Question

what is the best way to cut a lot of embl file at given position in a way to obtain a smaller embl file ?

0

Entering edit mode

10.5 years ago

CrLs ▴ 10

Hello,

I have a lot of Embl files and i would like to get some sequence from it (for example 'from position : 19944 to 27500 in genome DC000456)). I know I can do it from NCBI but it will be file by file. There is any python/perl script who can do that automatically or some other site ?

Thanks in advance.

sequence • 3.8k views

ADD COMMENT • link updated 4.1 years ago by Ram 45k • written 10.5 years ago by CrLs ▴ 10

0

Entering edit mode

Is DC000456 a real EMBL accession ID for a genome? I don't find it using a web search.

ADD REPLY • link updated 4.1 years ago by Ram 45k • written 10.5 years ago by Neilfws 49k

Ram · Answer 1 · 2014-10-07

1

Entering edit mode

10.5 years ago

Neilfws 49k

There are libraries for both Python and Perl which include a subsequence method, so you can use them to write your own script.

For BioPython - Bio.SeqIO and Bio.SeqRecord; for BioPerl - search the beginners HOWTO for subseq.

ADD COMMENT • link updated 5.5 years ago by Ram 45k • written 10.5 years ago by Neilfws 49k

0

Entering edit mode

Hey, thank you for you answer.

I know i can write it myself. I just wanted to know if there was a know tool already out. I found the .extract() tool on biopython. I'll try it this way.

Charles

ADD REPLY • link updated 4.1 years ago by Ram 45k • written 10.5 years ago by CrLs ▴ 10

0

Entering edit mode

Generally if you search the web for solutions to these common sequence processing tasks, you'll find libraries for writing your own code rather than ready-made solutions. The closest thing to an existing tool might be biopieces, which I have not used (due to the many dependencies for installation), but which might go something iike this:

read_embl -i myfile.embl | extract_seq -b 19944 -e 27500

ADD REPLY • link updated 4.1 years ago by Ram 45k • written 10.5 years ago by Neilfws 49k

0

Entering edit mode

Yeah, I'm aware of that. I'll write it my self. But I guess, those kind of script have been made a lot of time by scientist. It's just a waste of time overall.

Anyway, thank you for your answer (and time)!

+ + +

## Prompt 1
In the EMBL thread, what tool did the asker find on Biopython?
## Prompt 2
Write out the EMBL thread from "Yeah, I'm aware" to "of time overall.", swapping "scientist" for "researchers".
The entries come from a separate source.

## Records supplied
+ + +

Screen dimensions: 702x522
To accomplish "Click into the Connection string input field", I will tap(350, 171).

+ + +

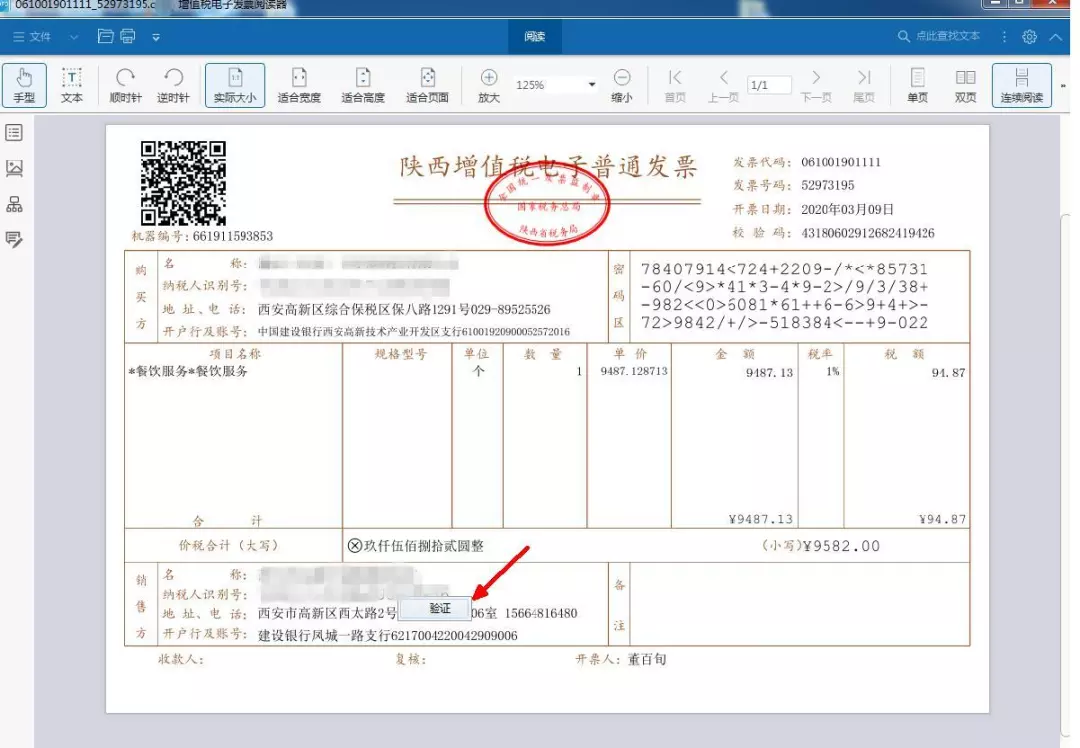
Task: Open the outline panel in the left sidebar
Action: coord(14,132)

+ + +

## Expected answer 1
The .extract() tool.

## Expected answer 2
Yeah, I'm aware of that. I'll write it my self. But I guess, those kind of script have been made a lot of time by researchers. It's just a waste of time overall.